2.85      The department clarified that the discussion paper was available for consultation between May and June 2015 and received 137 submissions. The department also held three stakeholder briefings with more than 100 representatives of stakeholder groups including individuals and healthcare providers. State and territory health ministers were also given the opportunity to provide feedback on exposure drafts of the Bill. The department advised that the feedback from this consultation:

...has informed the development of the legislative changes proposed by the Bill, and is also informing system and communications development, as well as planning for the trials of participation arrangements.[106]

2.86      The department noted that the submissions emphasised:

2.87      The department highlighted that the submissions to the discussion paper were largely supportive of the opt-out trial:

About 85 per cent of submissions that commented on opt-out gave full or conditional support to national opt-out participation, while about 98 per cent supported opt-out trials – supporters were equally individuals (including representative organisations) and healthcare providers.[108]

Committee view

2.88      The committee is recognises that the introduction of an opt-out trial of the My Health Records system has the potential to improve health outcomes for Australians. The committee acknowledges that the proposed new governance arrangements that the Bill anticipates could assist to address the previous issues with the PCEHR identified by the 2013 PCEHR review.

2.89      The committee acknowledges that the opt-out model raises privacy risks and recognises the concerns raised by submitters. The committee is satisfied that the trial would provide an opportunity for the department to identify and address any privacy issues that may arise. The committee is also satisfied that the Bill includes sufficient reporting requirements and penalties to deter the unauthorised use or disclosure of healthcare information.

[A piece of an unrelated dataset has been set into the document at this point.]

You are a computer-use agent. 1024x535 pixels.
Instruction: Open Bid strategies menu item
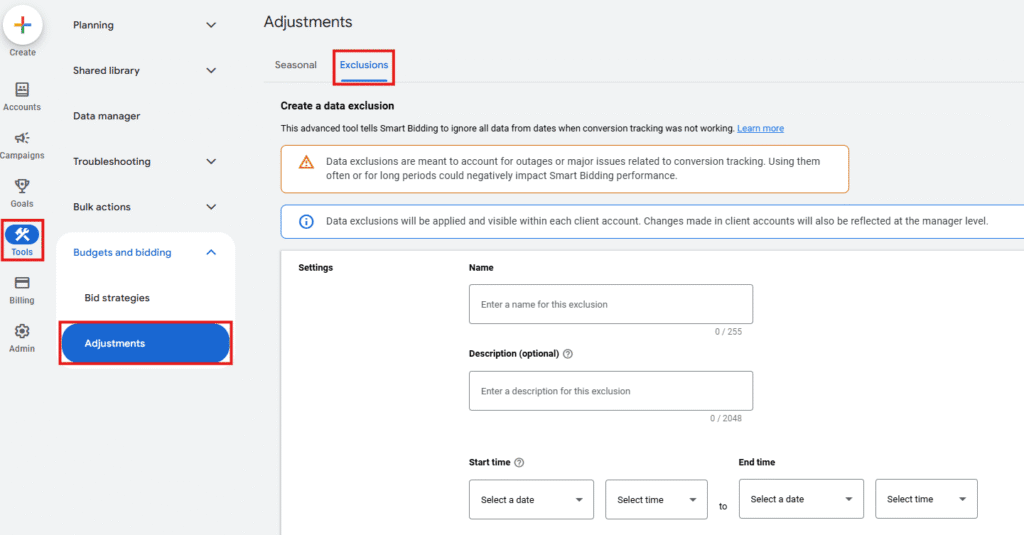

2.90      The committee supports the view of the Information Commissioner that an effective public awareness campaign is integral to the success of the trial, and a key privacy safeguard. The committee considers that the outline of this campaign provided by the department could include greater focus on how privacy concerns would be addressed.

Recommendation 1

2.91      The committee recommends that the Department of Health consider the recommendations by the Office of the Australian Information Commissioner in relation to privacy in developing the public awareness campaign about the opt-out trial.

2.92      The committee recognises concerns about the delegation of certain rule-making powers to the Minister for Health in relation to the operation of the trial and the handling of healthcare identifiers. The committee is satisfied that these measures are necessary to allow the Minister to respond to any unforeseen circumstances that may arise from the trial. The committee is also satisfied with the safeguards to ensure that the Minister consults appropriately with the states and territories prior to implementing the opt-out model nationally.

2.93      The committee acknowledges the concerns about the civil and penalties for the unauthorised use or disclosure of information accessed through the My Health Records system. However, the committee considers that these penalties are justified as deterrent measures to protect the privacy of system participants.

2.94      The committee considers that the Bill is an appropriate response to the 2013 PCEHR review and provides an opportunity to 'reboot' Australia's national electronic healthcare system to improve the health of all Australians.

Recommendation 2

2.95      The committee recommends that the Bill be passed.